TEXTE PROPOSÉ:
------------------------------------------------
3. La RDC à moins de 5% des médecins par rapport aux 100% attendus selon l’OMS (démographie et son étendue de la RDC). S’il prétend résoudre le problème de qualité des médecins, quelle est la reponse réservée à la problématique de la quantité des médecins en RDC ? En République Démocratique du Congo, un médecin est pour plus de 10 000 habitants, tandis que dans certains pays d’Afrique 1 pour 50 habitants déjà.
4. En voulant résoudre le problème de la qualité de l’exercice médical, quelle est la réponse réservée aux tra-dipraticiens qui exercent la fonction médicale (chirurgie, les prescriptions médicales…) en violation flagrante de règles de l’art, et le plus dramatique ils utilisent par voie médiatique leur médecine moderne tradi-praticienne
5. De l’objectivité, nous vivons le siècle de lumière, quels sont les critères objectifs de cotation qui ont permis la sélection des universités viables ? Je ne pense pas que les enseignements qui se donnent à l’Université Simon Kimbangu et Université Technologique Bel Campus, lesquels pour la plupart animés par les mêmes professeurs de l’Unikin soient moins meilleurs que ceux de l’Université de Mbuji-Mayi ou l’Université de Tshumbe. Autant pour l’infrastructure, le nombre d’étudiants et le CHU. Certains aînés qui nous ont formé au stage académique de 4eme doctorat aux Cliniques universitaires de Kinshasa sont ressortissants de l’Usk et Bel campus, ont prouvé de quoi ils étaient capables. Je n’ai jamais entendu le nom d’un médecin de l’Université de Tshumbe.
6. Le problème n’est pas seulement la faculté de médecine, mais l’enseignement supérieur dans son ensemble. Quelle est la réponse réservée pour les facultés de Droit, Sciences politiques, économies, Relations internationales qui souffrent tous de mêmes maux ?
------------------------------------------------
Données enregistrées:
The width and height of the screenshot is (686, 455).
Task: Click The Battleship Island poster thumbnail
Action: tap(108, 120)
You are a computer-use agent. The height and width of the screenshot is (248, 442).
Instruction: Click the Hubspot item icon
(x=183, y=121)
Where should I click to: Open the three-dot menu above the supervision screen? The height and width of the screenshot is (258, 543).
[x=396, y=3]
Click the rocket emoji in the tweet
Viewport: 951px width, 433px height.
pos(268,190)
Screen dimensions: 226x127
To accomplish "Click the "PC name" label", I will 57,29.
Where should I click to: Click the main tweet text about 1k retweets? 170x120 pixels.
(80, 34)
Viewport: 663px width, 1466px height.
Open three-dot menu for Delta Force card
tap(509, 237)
------------------------------------------------
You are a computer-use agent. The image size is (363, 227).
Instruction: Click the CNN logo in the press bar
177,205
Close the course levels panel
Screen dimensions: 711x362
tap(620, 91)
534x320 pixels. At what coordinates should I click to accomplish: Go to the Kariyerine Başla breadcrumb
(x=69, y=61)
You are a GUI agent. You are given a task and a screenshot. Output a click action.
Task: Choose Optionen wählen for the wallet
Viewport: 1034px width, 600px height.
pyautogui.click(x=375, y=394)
------------------------------------------------
EXERCICES À RÉALISER:
A: Traduisez en anglais la phrase suivante du texte sur la formation des médecins en RDC : « Le problème n’est pas seulement la faculté de médecine, mais l’enseignement supérieur dans son ensemble. »
B: Rédigez la suite du texte sur la formation des médecins en RDC en quelques phrases, à partir de sa dernière question.

CORRIGÉ DES EXERCICES:
A: The problem is not only the faculty of medicine, but higher education as a whole.

B:
7. Si aujourd’hui la portée téléologique du métier médical est de s’occuper de la santé d’un être humain, pour les juristes et autres de sciences sociales, c’est pour la santé et la vie de la société. Voudrions-nous sous-estimer la qualité de ceux qui sont appelés à réguler la santé et le fonctionnement de la société (juriste, politologue, psychologue…) au profit de ceux qui régulent la santé d’individus (médecin)?
8. Le corps humain est régi par des lois physico-biologiques qui assurent l’homéostasie du milieu intérieur sans régulation externe, impossible d’une telle simulation pour la société.
9. Une décision ayant des préjudices pareils venant de l’État devrait à priori avoir l’approbation du conseil des ministres. Pour justifier d’une part son opposabilité et d’autres part l’objectivité dans la sélection des facultés à fermer.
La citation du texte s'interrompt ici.